Data supplied Block Start

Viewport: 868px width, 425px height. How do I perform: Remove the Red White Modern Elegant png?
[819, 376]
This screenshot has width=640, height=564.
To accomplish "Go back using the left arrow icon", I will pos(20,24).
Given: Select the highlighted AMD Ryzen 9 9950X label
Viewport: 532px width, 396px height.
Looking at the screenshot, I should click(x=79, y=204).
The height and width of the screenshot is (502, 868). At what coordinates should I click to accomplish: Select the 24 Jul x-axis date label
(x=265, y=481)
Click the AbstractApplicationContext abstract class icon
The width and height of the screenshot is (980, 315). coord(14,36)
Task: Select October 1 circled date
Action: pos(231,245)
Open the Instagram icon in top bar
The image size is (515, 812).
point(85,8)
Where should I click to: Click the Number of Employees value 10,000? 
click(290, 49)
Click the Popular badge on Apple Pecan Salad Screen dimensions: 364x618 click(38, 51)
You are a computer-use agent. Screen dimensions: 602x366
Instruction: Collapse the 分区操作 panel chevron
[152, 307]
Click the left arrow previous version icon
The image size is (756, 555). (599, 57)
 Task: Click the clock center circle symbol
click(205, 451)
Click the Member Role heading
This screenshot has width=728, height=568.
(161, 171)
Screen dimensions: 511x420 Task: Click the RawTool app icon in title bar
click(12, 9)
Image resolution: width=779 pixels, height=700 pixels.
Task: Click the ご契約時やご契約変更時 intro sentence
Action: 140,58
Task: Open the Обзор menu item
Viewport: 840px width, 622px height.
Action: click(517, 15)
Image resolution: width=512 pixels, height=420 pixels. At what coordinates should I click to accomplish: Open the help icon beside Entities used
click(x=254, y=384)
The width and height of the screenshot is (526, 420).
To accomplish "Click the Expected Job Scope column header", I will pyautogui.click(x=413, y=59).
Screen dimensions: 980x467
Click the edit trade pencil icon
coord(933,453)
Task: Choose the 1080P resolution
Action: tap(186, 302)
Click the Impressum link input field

Data supplied Block End

§ **Exercise prompt**
Retype each line of the data exactly as it reads.

§ **Completed exercise**
Viewport: 868px width, 425px height. How do I perform: Remove the Red White Modern Elegant png?
[819, 376]
This screenshot has width=640, height=564.
To accomplish "Go back using the left arrow icon", I will pos(20,24).
Given: Select the highlighted AMD Ryzen 9 9950X label
Viewport: 532px width, 396px height.
Looking at the screenshot, I should click(x=79, y=204).
The height and width of the screenshot is (502, 868). At what coordinates should I click to accomplish: Select the 24 Jul x-axis date label
(x=265, y=481)
Click the AbstractApplicationContext abstract class icon
The width and height of the screenshot is (980, 315). coord(14,36)
Task: Select October 1 circled date
Action: pos(231,245)
Open the Instagram icon in top bar
The image size is (515, 812).
point(85,8)
Where should I click to: Click the Number of Employees value 10,000? 
click(290, 49)
Click the Popular badge on Apple Pecan Salad Screen dimensions: 364x618 click(38, 51)
You are a computer-use agent. Screen dimensions: 602x366
Instruction: Collapse the 分区操作 panel chevron
[152, 307]
Click the left arrow previous version icon
The image size is (756, 555). (599, 57)
 Task: Click the clock center circle symbol
click(205, 451)
Click the Member Role heading
This screenshot has width=728, height=568.
(161, 171)
Screen dimensions: 511x420 Task: Click the RawTool app icon in title bar
click(12, 9)
Image resolution: width=779 pixels, height=700 pixels.
Task: Click the ご契約時やご契約変更時 intro sentence
Action: 140,58
Task: Open the Обзор menu item
Viewport: 840px width, 622px height.
Action: click(517, 15)
Image resolution: width=512 pixels, height=420 pixels. At what coordinates should I click to accomplish: Open the help icon beside Entities used
click(x=254, y=384)
The width and height of the screenshot is (526, 420).
To accomplish "Click the Expected Job Scope column header", I will pyautogui.click(x=413, y=59).
Screen dimensions: 980x467
Click the edit trade pencil icon
coord(933,453)
Task: Choose the 1080P resolution
Action: tap(186, 302)
Click the Impressum link input field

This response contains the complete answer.